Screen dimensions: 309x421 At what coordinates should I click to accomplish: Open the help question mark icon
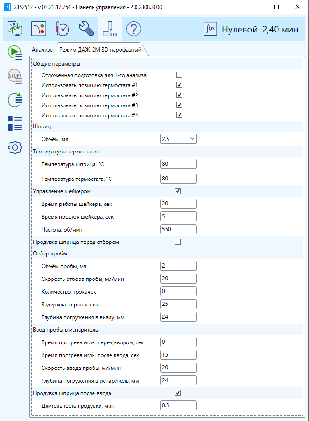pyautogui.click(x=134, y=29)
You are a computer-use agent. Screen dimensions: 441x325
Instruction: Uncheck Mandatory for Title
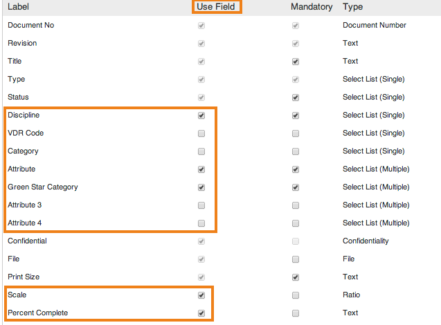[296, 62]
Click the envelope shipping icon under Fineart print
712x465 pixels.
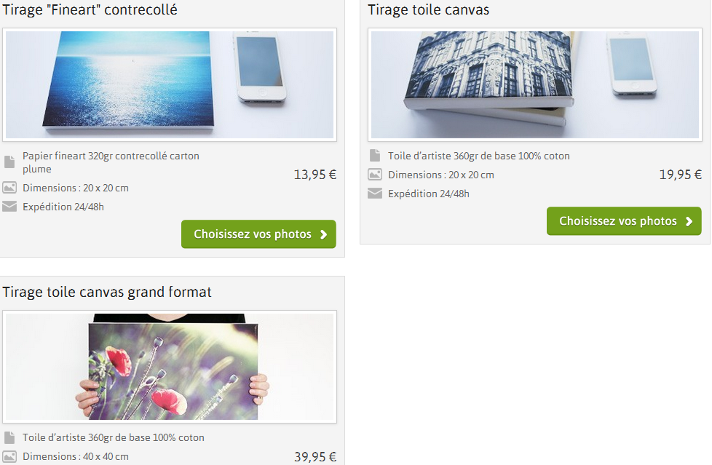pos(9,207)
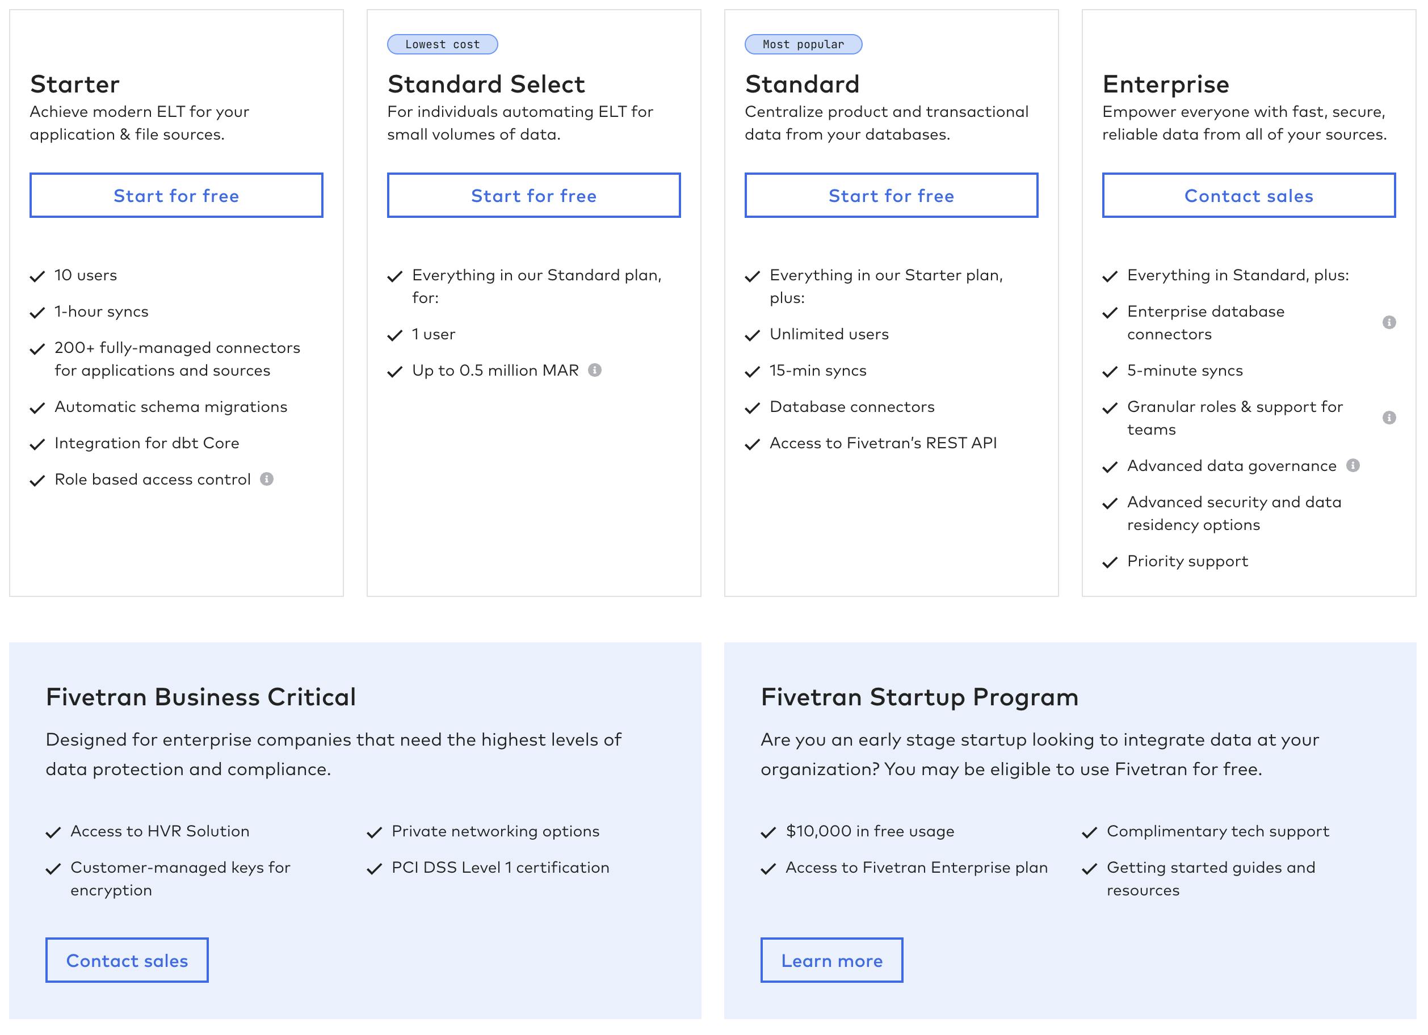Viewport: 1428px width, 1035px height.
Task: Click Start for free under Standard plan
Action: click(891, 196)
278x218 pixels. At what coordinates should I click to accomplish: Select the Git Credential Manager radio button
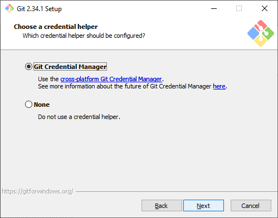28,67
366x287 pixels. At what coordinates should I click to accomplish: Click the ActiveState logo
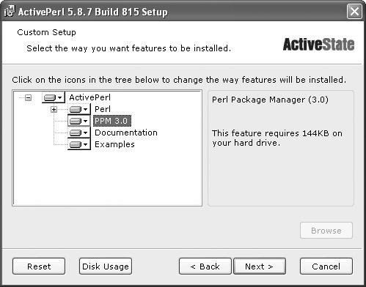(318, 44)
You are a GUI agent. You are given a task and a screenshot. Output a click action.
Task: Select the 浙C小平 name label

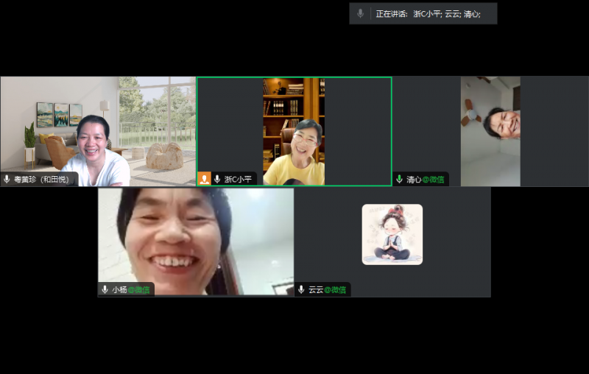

## Your task
Only the number should be given: how many lines of the data contain the word "agent"?

## Solution
2